Джон, впервые попавший на заседание бирмингемского чартистского конвента, сначала оробел и застеснялся. Харчевня едва вмещала всех прибывших. Люди покорно обливались потом, боролись за воздух, как выброшенные на скалу рыбы. Джон подсел поближе к Паулю, на скамью под низким, тщательно занавешенным от посторонних взглядов окном и, чтобы побороть смущение, принялся громко и неестественно кашлять и сморкаться. Внезапно сгустив голос, он заговорил невпопад о погоде. Ловетт, потный и румяный, сбросивший сюртук и жилет, приподнялся, обвел стол строгим взглядом и бесцеремонно оборвал болтовню Джона:
— Помолчи покуда, старик. Захочешь говорить, подними руку. Я тебя замечу и дам слово, когда придет твое время.

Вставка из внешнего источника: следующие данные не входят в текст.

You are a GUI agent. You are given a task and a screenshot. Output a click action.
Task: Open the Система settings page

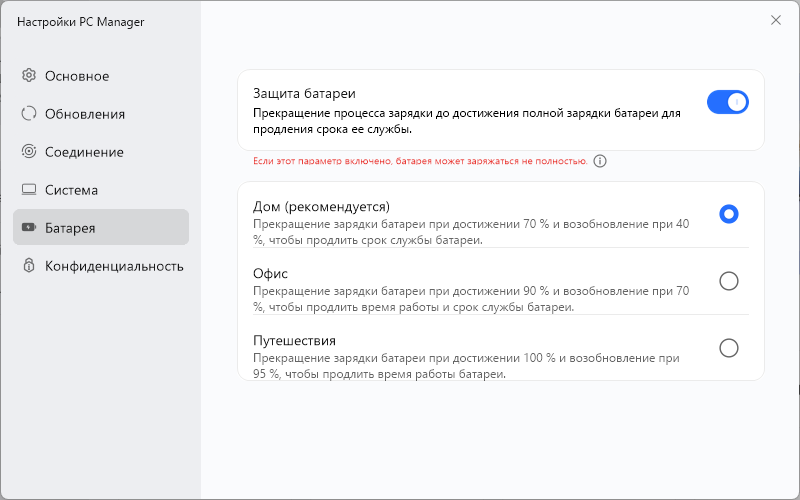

Джон растерялся и замолчал на весь вечер. Он впервые был на собрании не под открытым небом, а под крышей, где сидят, а не стоят, где говорят тихо, заранее испросив разрешение. Впрочем, не до порядка, не до регламента было всем в этот вечор в трактире «Золотого льва». Как только Коллинс сообщил об издевательствах, которым подвергался в арестном доме Тейлор, сам Ловетт вскочил со стула и, потеряв самообладание, послал мэра и его наймитов к черту. Тотчас же затараторили, зашумели вслед за председателем и все собравшиеся.
— Негодяи обрили Тейлору голову! Аресты продолжаются!
— Мы не можем больше молчать!
— Наших товарищей раздели донага!
— Надо тотчас же послать делегацию в Лондон!
— Их бросили в погреб!
— Нужно призвать к действию палату общин!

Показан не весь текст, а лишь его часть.